EXERCISE PROMPT: Transcribe the entire listing, keeping each word as it is.
··· RECORDS PROVIDED ···
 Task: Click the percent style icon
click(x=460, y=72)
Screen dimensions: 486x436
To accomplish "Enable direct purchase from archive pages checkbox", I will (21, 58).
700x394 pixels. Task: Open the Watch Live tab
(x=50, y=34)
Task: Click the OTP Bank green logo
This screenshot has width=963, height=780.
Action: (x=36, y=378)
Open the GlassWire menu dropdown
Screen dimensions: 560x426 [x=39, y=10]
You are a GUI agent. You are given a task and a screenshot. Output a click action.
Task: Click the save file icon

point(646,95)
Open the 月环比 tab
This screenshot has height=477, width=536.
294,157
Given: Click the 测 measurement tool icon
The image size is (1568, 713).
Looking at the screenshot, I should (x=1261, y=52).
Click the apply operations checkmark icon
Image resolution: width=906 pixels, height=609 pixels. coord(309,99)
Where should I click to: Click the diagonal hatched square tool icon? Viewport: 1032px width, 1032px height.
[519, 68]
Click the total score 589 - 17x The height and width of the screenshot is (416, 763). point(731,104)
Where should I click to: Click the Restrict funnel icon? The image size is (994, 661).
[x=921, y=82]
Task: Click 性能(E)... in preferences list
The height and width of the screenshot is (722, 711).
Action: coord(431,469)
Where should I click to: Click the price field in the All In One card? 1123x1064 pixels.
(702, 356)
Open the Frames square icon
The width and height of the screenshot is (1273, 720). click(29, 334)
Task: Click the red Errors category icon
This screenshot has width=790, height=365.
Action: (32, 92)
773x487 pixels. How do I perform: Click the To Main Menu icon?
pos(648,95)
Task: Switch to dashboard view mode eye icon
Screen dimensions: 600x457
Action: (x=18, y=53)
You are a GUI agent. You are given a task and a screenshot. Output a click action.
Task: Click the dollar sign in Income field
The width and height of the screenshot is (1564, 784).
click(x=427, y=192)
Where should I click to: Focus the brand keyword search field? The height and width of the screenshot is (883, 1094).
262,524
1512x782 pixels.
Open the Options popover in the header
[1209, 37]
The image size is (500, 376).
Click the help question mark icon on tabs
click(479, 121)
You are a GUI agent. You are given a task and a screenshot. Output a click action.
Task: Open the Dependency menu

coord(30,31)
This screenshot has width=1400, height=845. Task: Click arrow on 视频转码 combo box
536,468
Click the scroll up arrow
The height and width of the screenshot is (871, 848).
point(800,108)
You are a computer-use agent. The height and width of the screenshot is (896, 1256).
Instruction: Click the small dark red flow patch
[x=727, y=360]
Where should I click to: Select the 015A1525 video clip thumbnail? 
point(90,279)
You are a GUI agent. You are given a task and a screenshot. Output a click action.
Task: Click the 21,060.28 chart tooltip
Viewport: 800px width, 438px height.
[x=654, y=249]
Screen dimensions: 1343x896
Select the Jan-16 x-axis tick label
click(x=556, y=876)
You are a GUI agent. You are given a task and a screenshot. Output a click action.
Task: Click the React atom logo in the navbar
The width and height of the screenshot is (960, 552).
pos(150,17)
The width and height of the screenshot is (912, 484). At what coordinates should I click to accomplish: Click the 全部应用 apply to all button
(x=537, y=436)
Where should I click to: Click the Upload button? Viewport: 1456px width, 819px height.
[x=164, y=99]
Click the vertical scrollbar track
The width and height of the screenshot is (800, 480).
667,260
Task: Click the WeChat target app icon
···
SOLUTION TO THIS PROBLEM:
 Task: Click the percent style icon
click(x=460, y=72)
Screen dimensions: 486x436
To accomplish "Enable direct purchase from archive pages checkbox", I will (21, 58).
700x394 pixels. Task: Open the Watch Live tab
(x=50, y=34)
Task: Click the OTP Bank green logo
This screenshot has width=963, height=780.
Action: (x=36, y=378)
Open the GlassWire menu dropdown
Screen dimensions: 560x426 [x=39, y=10]
You are a GUI agent. You are given a task and a screenshot. Output a click action.
Task: Click the save file icon

point(646,95)
Open the 月环比 tab
This screenshot has height=477, width=536.
294,157
Given: Click the 测 measurement tool icon
The image size is (1568, 713).
Looking at the screenshot, I should (x=1261, y=52).
Click the apply operations checkmark icon
Image resolution: width=906 pixels, height=609 pixels. coord(309,99)
Where should I click to: Click the diagonal hatched square tool icon? Viewport: 1032px width, 1032px height.
[519, 68]
Click the total score 589 - 17x The height and width of the screenshot is (416, 763). point(731,104)
Where should I click to: Click the Restrict funnel icon? The image size is (994, 661).
[x=921, y=82]
Task: Click 性能(E)... in preferences list
The height and width of the screenshot is (722, 711).
Action: coord(431,469)
Where should I click to: Click the price field in the All In One card? 1123x1064 pixels.
(702, 356)
Open the Frames square icon
The width and height of the screenshot is (1273, 720). click(29, 334)
Task: Click the red Errors category icon
This screenshot has width=790, height=365.
Action: (32, 92)
773x487 pixels. How do I perform: Click the To Main Menu icon?
pos(648,95)
Task: Switch to dashboard view mode eye icon
Screen dimensions: 600x457
Action: (x=18, y=53)
You are a GUI agent. You are given a task and a screenshot. Output a click action.
Task: Click the dollar sign in Income field
The width and height of the screenshot is (1564, 784).
click(x=427, y=192)
Where should I click to: Focus the brand keyword search field? The height and width of the screenshot is (883, 1094).
262,524
1512x782 pixels.
Open the Options popover in the header
[1209, 37]
The image size is (500, 376).
Click the help question mark icon on tabs
click(479, 121)
You are a GUI agent. You are given a task and a screenshot. Output a click action.
Task: Open the Dependency menu

coord(30,31)
This screenshot has width=1400, height=845. Task: Click arrow on 视频转码 combo box
536,468
Click the scroll up arrow
The height and width of the screenshot is (871, 848).
point(800,108)
You are a computer-use agent. The height and width of the screenshot is (896, 1256).
Instruction: Click the small dark red flow patch
[x=727, y=360]
Where should I click to: Select the 015A1525 video clip thumbnail? 
point(90,279)
You are a GUI agent. You are given a task and a screenshot. Output a click action.
Task: Click the 21,060.28 chart tooltip
Viewport: 800px width, 438px height.
[x=654, y=249]
Screen dimensions: 1343x896
Select the Jan-16 x-axis tick label
click(x=556, y=876)
You are a GUI agent. You are given a task and a screenshot. Output a click action.
Task: Click the React atom logo in the navbar
The width and height of the screenshot is (960, 552).
pos(150,17)
The width and height of the screenshot is (912, 484). At what coordinates should I click to accomplish: Click the 全部应用 apply to all button
(x=537, y=436)
Where should I click to: Click the Upload button? Viewport: 1456px width, 819px height.
[x=164, y=99]
Click the vertical scrollbar track
The width and height of the screenshot is (800, 480).
667,260
Task: Click the WeChat target app icon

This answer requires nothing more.